[Collected data]
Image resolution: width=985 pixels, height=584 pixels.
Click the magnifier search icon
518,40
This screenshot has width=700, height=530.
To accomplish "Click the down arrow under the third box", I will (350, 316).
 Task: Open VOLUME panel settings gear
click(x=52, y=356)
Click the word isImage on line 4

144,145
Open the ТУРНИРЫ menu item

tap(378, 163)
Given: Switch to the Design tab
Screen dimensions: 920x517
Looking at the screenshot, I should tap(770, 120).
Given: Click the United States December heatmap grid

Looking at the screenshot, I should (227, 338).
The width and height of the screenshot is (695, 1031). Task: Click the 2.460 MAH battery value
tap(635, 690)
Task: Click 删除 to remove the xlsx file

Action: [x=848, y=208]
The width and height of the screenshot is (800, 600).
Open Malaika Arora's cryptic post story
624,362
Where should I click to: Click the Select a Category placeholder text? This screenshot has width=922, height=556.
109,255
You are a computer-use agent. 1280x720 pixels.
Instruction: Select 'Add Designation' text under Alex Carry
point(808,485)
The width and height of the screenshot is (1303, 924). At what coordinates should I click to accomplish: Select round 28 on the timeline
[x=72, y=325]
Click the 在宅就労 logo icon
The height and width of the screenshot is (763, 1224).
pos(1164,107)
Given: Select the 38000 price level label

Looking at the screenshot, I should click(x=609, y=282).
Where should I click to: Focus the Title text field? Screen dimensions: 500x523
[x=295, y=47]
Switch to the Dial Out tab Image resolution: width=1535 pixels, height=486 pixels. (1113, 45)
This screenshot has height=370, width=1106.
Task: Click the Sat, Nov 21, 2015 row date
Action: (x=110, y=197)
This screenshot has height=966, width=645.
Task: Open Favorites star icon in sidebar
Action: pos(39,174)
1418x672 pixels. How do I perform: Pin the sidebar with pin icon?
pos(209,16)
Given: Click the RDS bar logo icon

Exercise –
Type the records out again. Match them exactly.

Exercise answer –
Image resolution: width=985 pixels, height=584 pixels.
Click the magnifier search icon
518,40
This screenshot has width=700, height=530.
To accomplish "Click the down arrow under the third box", I will (350, 316).
 Task: Open VOLUME panel settings gear
click(x=52, y=356)
Click the word isImage on line 4

144,145
Open the ТУРНИРЫ menu item

tap(378, 163)
Given: Switch to the Design tab
Screen dimensions: 920x517
Looking at the screenshot, I should tap(770, 120).
Given: Click the United States December heatmap grid

Looking at the screenshot, I should (227, 338).
The width and height of the screenshot is (695, 1031). Task: Click the 2.460 MAH battery value
tap(635, 690)
Task: Click 删除 to remove the xlsx file

Action: [x=848, y=208]
The width and height of the screenshot is (800, 600).
Open Malaika Arora's cryptic post story
624,362
Where should I click to: Click the Select a Category placeholder text? This screenshot has width=922, height=556.
109,255
You are a computer-use agent. 1280x720 pixels.
Instruction: Select 'Add Designation' text under Alex Carry
point(808,485)
The width and height of the screenshot is (1303, 924). At what coordinates should I click to accomplish: Select round 28 on the timeline
[x=72, y=325]
Click the 在宅就労 logo icon
The height and width of the screenshot is (763, 1224).
pos(1164,107)
Given: Select the 38000 price level label

Looking at the screenshot, I should click(x=609, y=282).
Where should I click to: Focus the Title text field? Screen dimensions: 500x523
[x=295, y=47]
Switch to the Dial Out tab Image resolution: width=1535 pixels, height=486 pixels. (1113, 45)
This screenshot has height=370, width=1106.
Task: Click the Sat, Nov 21, 2015 row date
Action: (x=110, y=197)
This screenshot has height=966, width=645.
Task: Open Favorites star icon in sidebar
Action: pos(39,174)
1418x672 pixels. How do I perform: Pin the sidebar with pin icon?
pos(209,16)
Given: Click the RDS bar logo icon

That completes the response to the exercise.